▶ _제공 데이터_:
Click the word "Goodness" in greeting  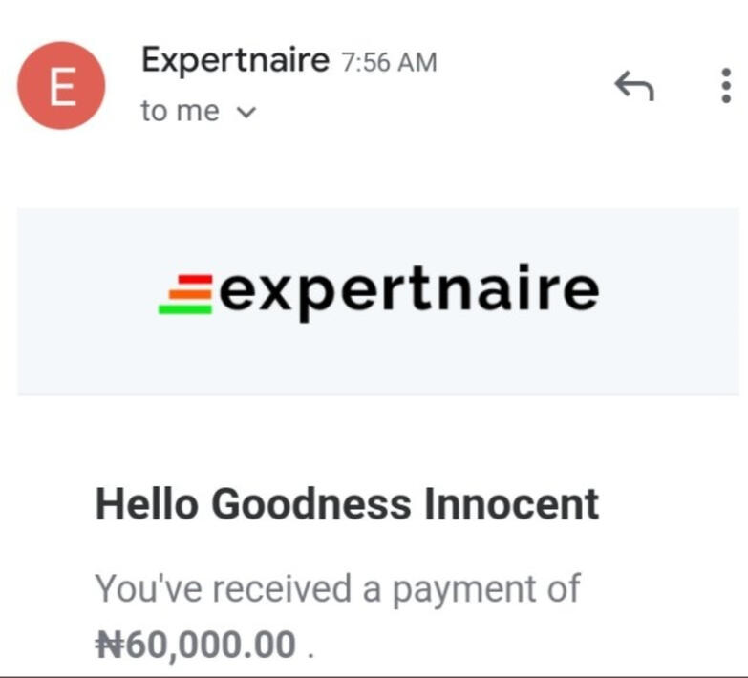311,503
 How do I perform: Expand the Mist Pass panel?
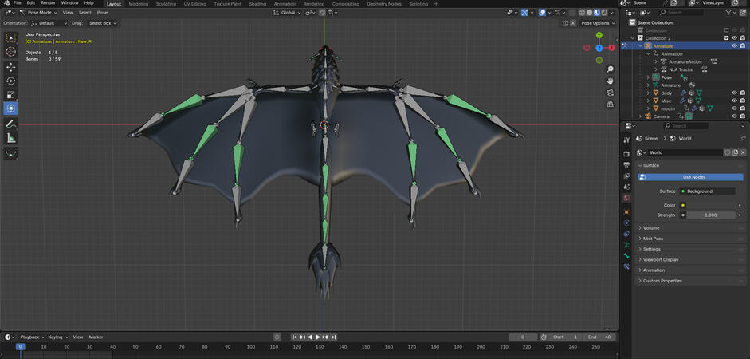click(653, 239)
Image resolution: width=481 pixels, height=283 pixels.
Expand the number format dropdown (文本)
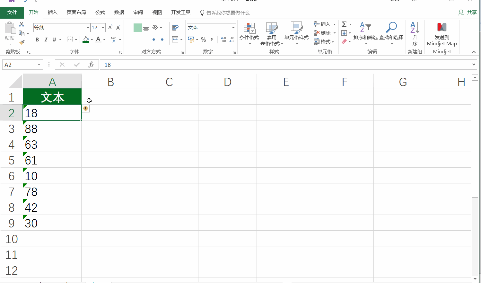point(233,28)
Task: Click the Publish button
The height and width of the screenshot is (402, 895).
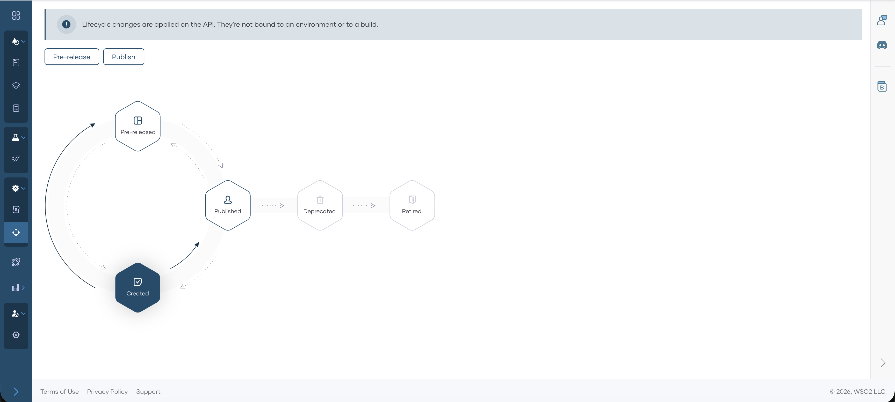Action: 123,57
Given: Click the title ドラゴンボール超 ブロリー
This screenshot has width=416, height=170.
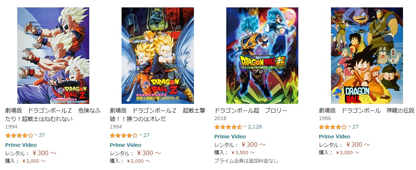Looking at the screenshot, I should 251,111.
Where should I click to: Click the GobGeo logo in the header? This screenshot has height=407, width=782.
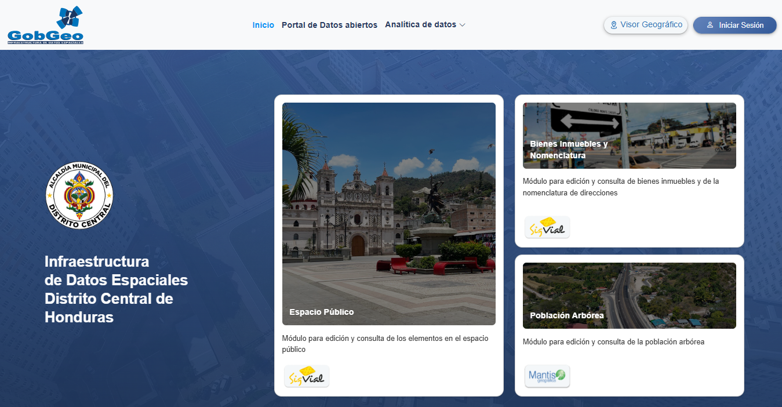[45, 26]
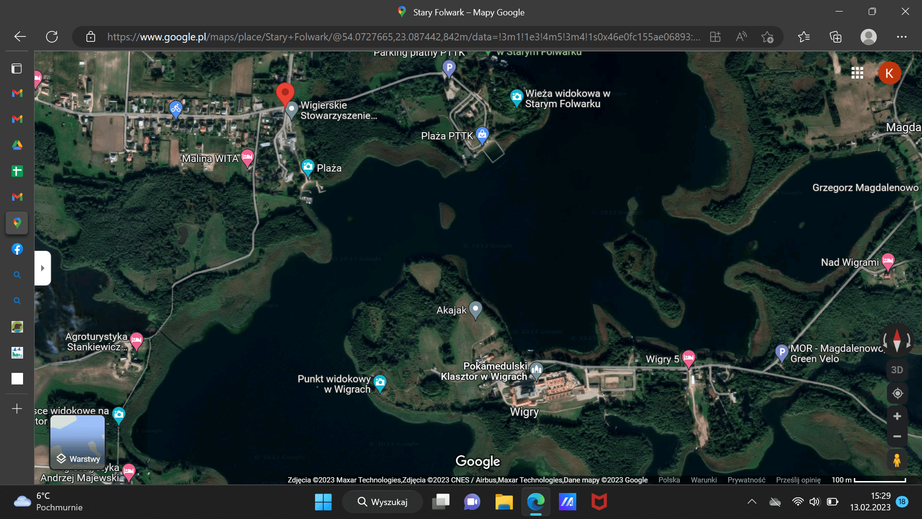Select the Malina WITA lodging pin
The width and height of the screenshot is (922, 519).
pos(247,157)
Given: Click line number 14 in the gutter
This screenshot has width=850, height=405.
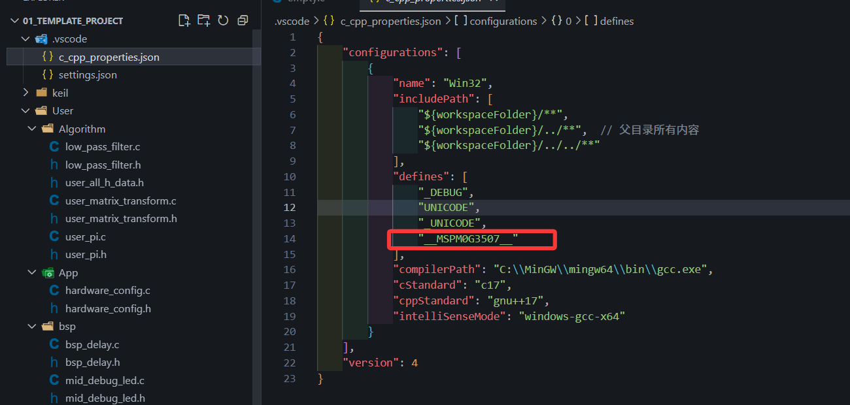Looking at the screenshot, I should point(290,238).
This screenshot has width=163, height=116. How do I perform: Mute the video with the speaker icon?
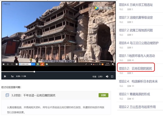[107, 77]
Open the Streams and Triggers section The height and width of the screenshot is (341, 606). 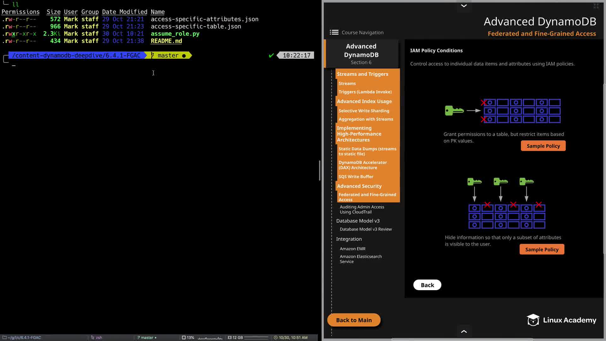[362, 74]
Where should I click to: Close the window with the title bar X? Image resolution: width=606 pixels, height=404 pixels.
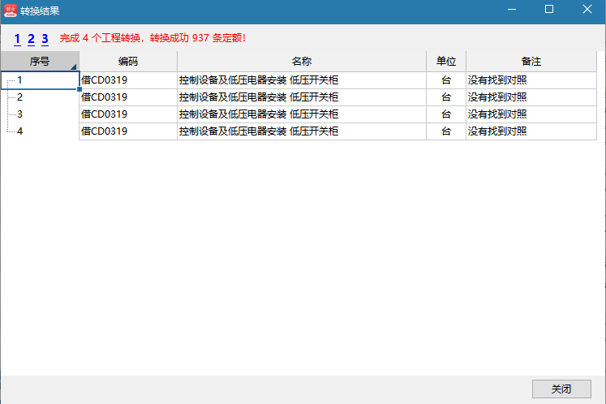[x=587, y=10]
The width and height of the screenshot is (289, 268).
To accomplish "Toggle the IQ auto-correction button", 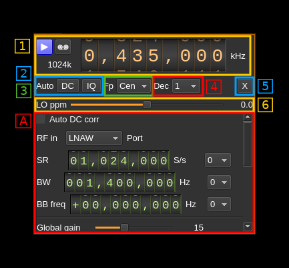I will [91, 86].
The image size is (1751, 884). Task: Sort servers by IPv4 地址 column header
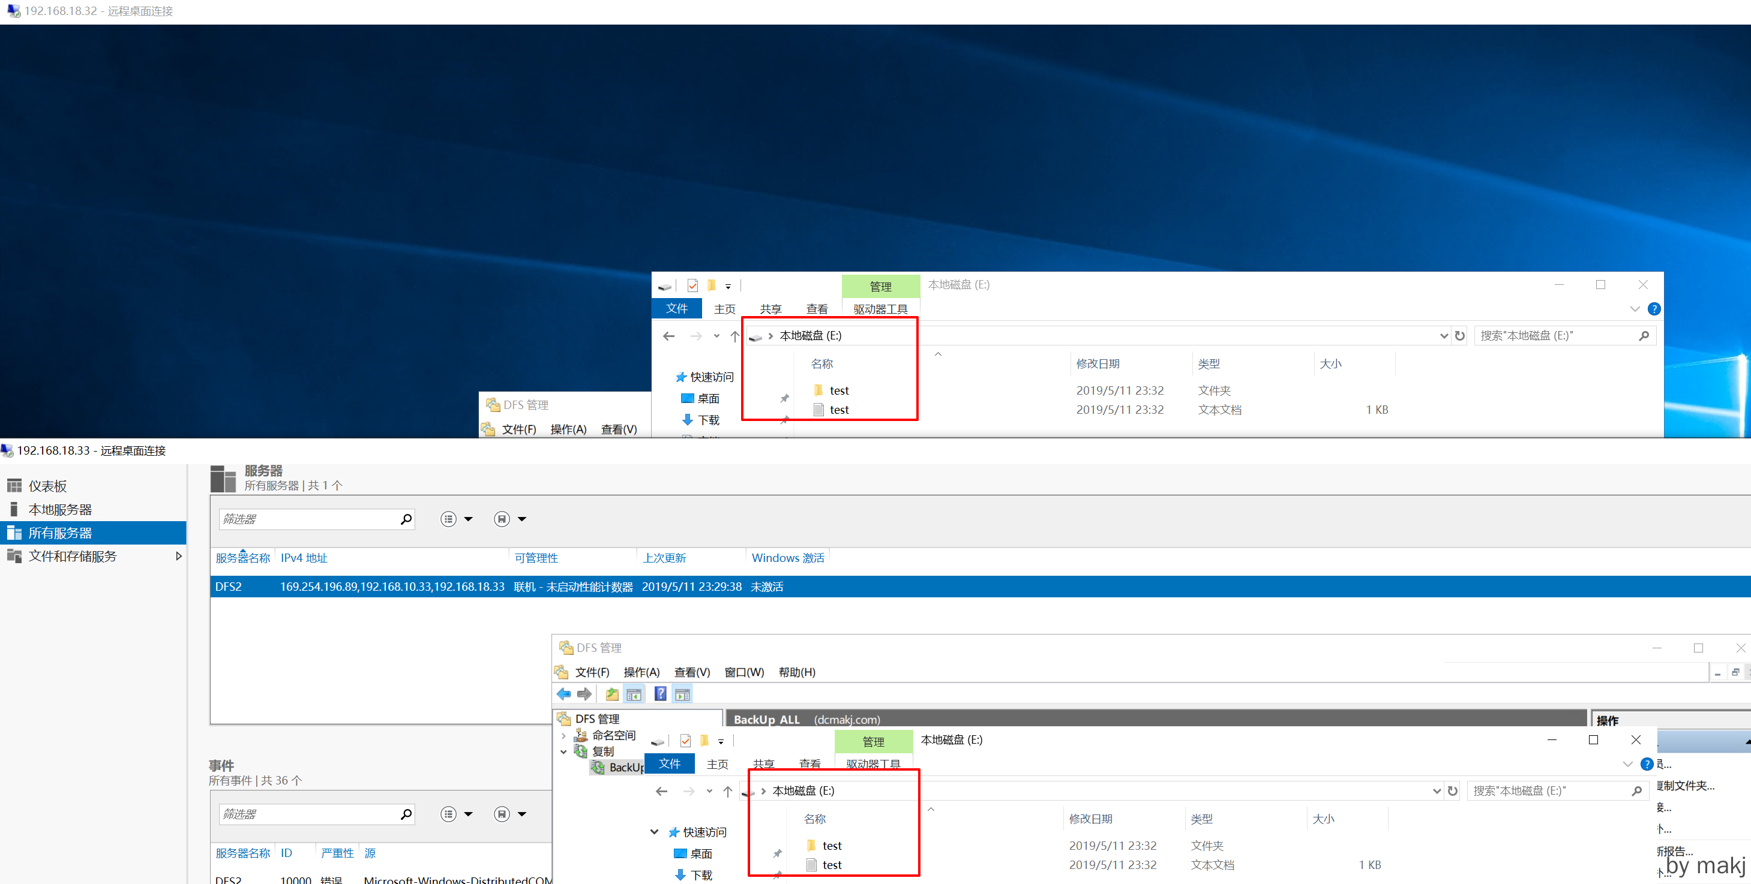[304, 558]
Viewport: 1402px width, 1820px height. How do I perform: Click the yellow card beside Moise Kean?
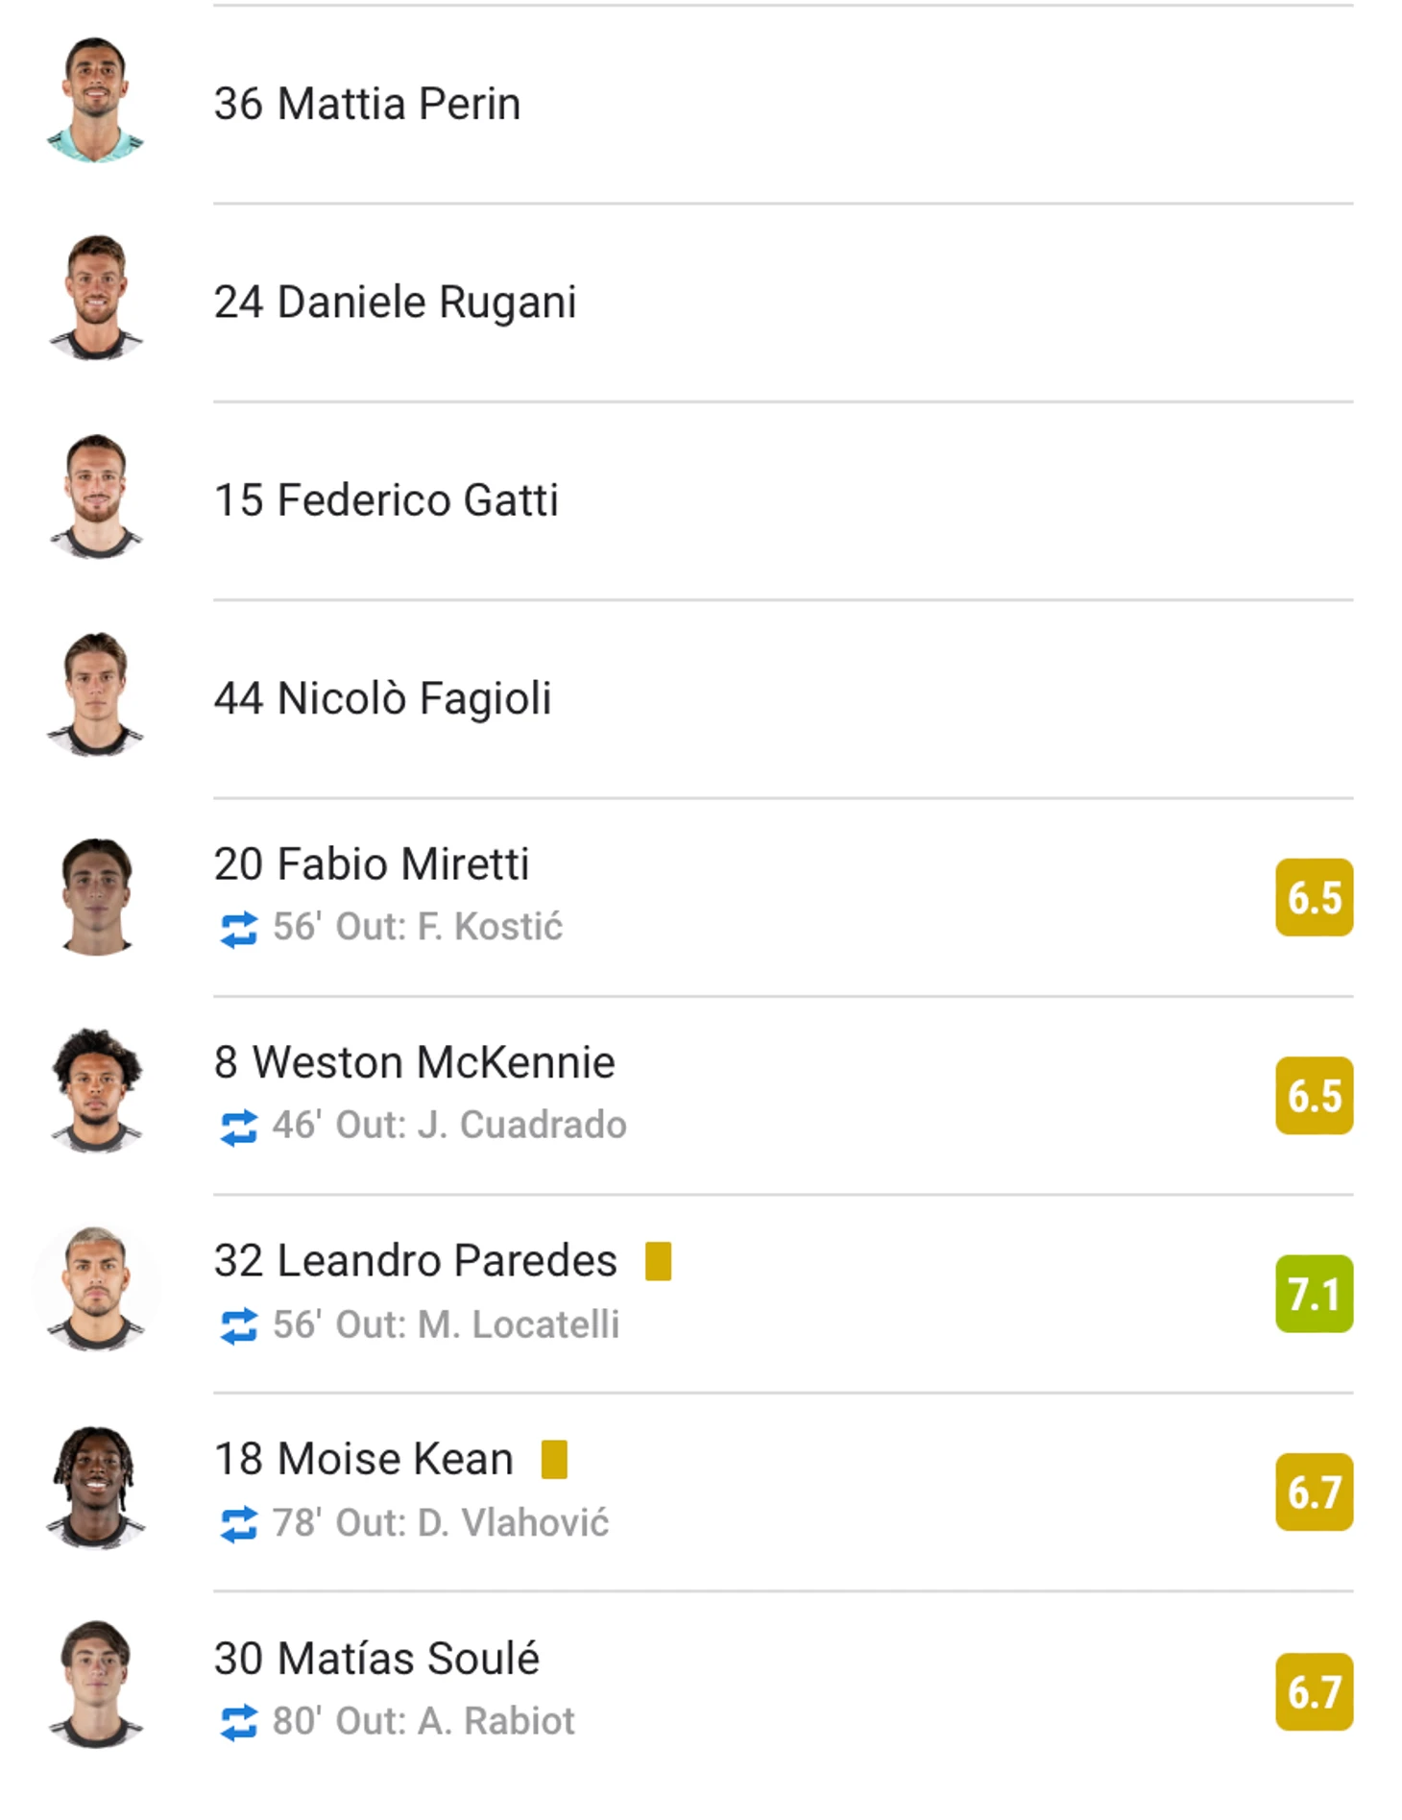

▶ _과제 설명_:
데이터에서 "The image size"이 들어 있는 줄부터 데이터 마지막 줄까지, 양 끝 줄을 포함해 다시 쓰되 답으로 제시된 좌표만 1.85를 곱하고 반올림해 정수로 바꾸세요(0.5는 올림). 그림은 빼고, 나머지 문장은 그대로 두세요.

▶ _답변_:
The image size is (1751, 884). Task: Sort servers by IPv4 地址 column header
[562, 1032]
Viewport: 1402px width, 1820px height. How do I perform: Click the yellow card beside Moise Kean?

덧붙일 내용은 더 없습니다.